──────── RECORDS FOR THIS EXERCISE ────────

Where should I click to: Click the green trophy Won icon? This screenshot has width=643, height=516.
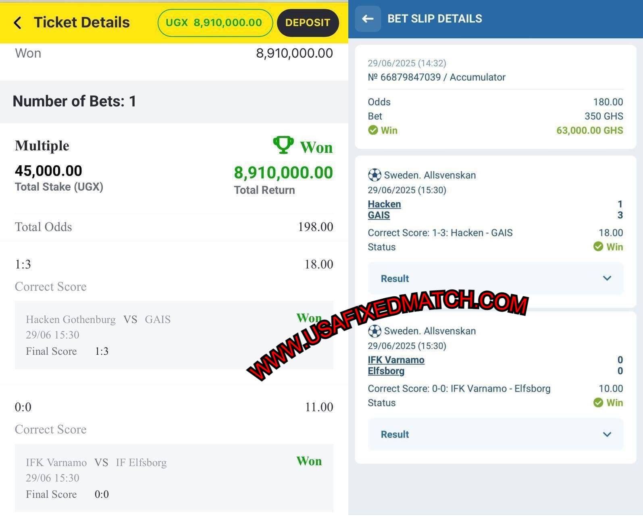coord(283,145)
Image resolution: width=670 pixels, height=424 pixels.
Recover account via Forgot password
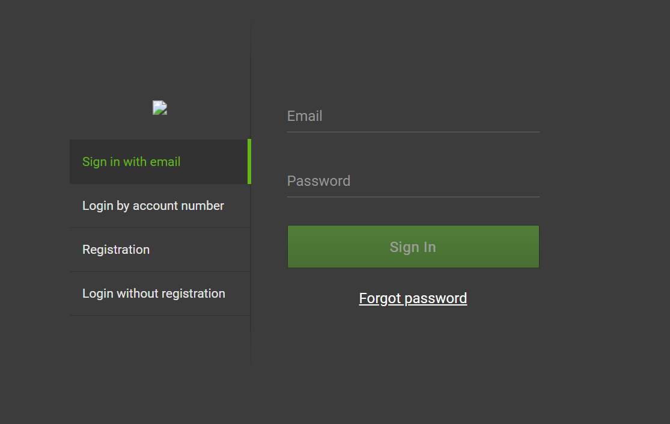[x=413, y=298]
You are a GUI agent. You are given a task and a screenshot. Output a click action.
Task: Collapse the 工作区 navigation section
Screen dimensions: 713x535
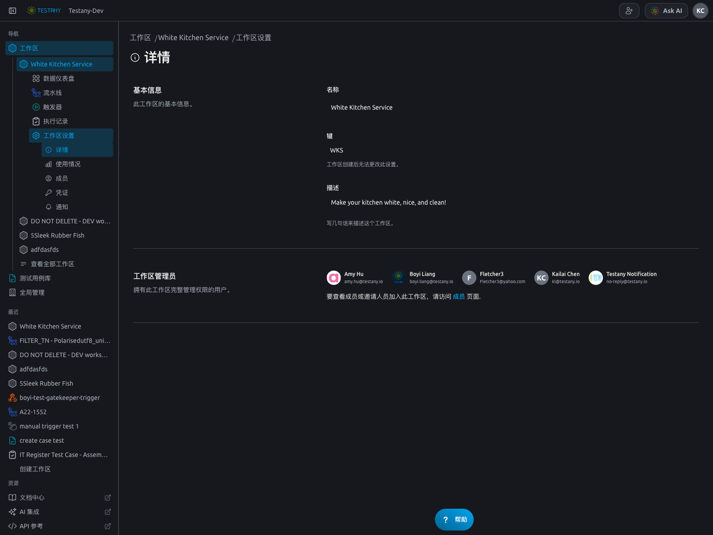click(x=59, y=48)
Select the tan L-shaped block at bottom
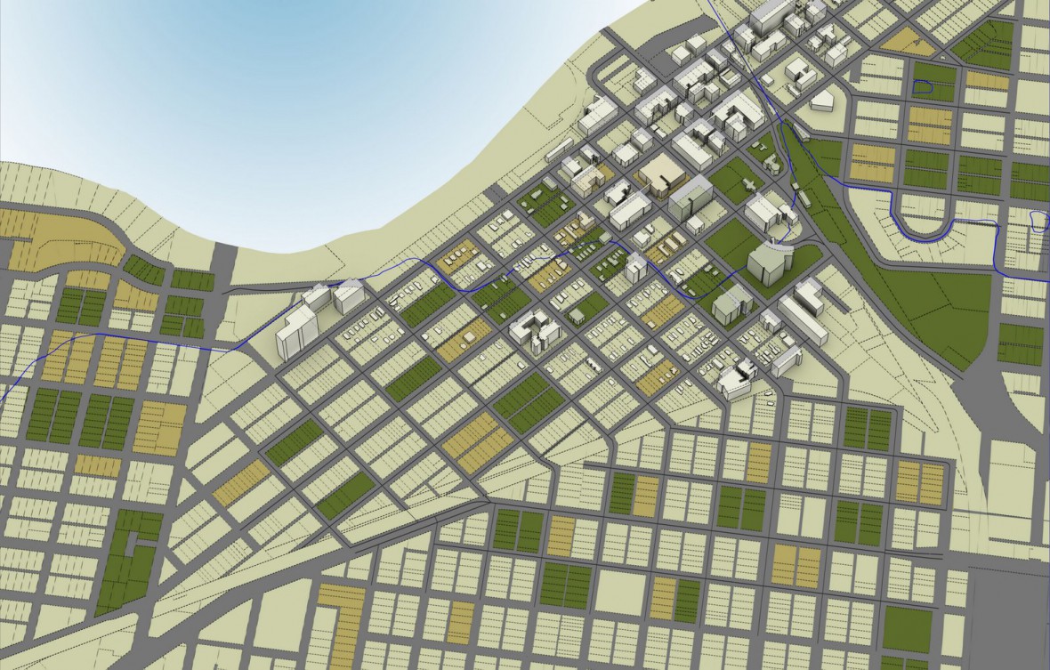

────────

Arrange every row above as a numbered list, leaving out blank lines and the pictures.

1. Where should I click to: Click the green trophy Won icon? This screenshot has width=643, height=516.
2. coord(283,145)
3. Image resolution: width=670 pixels, height=424 pixels.
4. Recover account via Forgot password
5. [x=413, y=298]
6. You are a GUI agent. You are given a task and a screenshot. Output a click action.
7. Task: Collapse the 工作区 navigation section
8. Screen dimensions: 713x535
9. click(x=59, y=48)
10. Select the tan L-shaped block at bottom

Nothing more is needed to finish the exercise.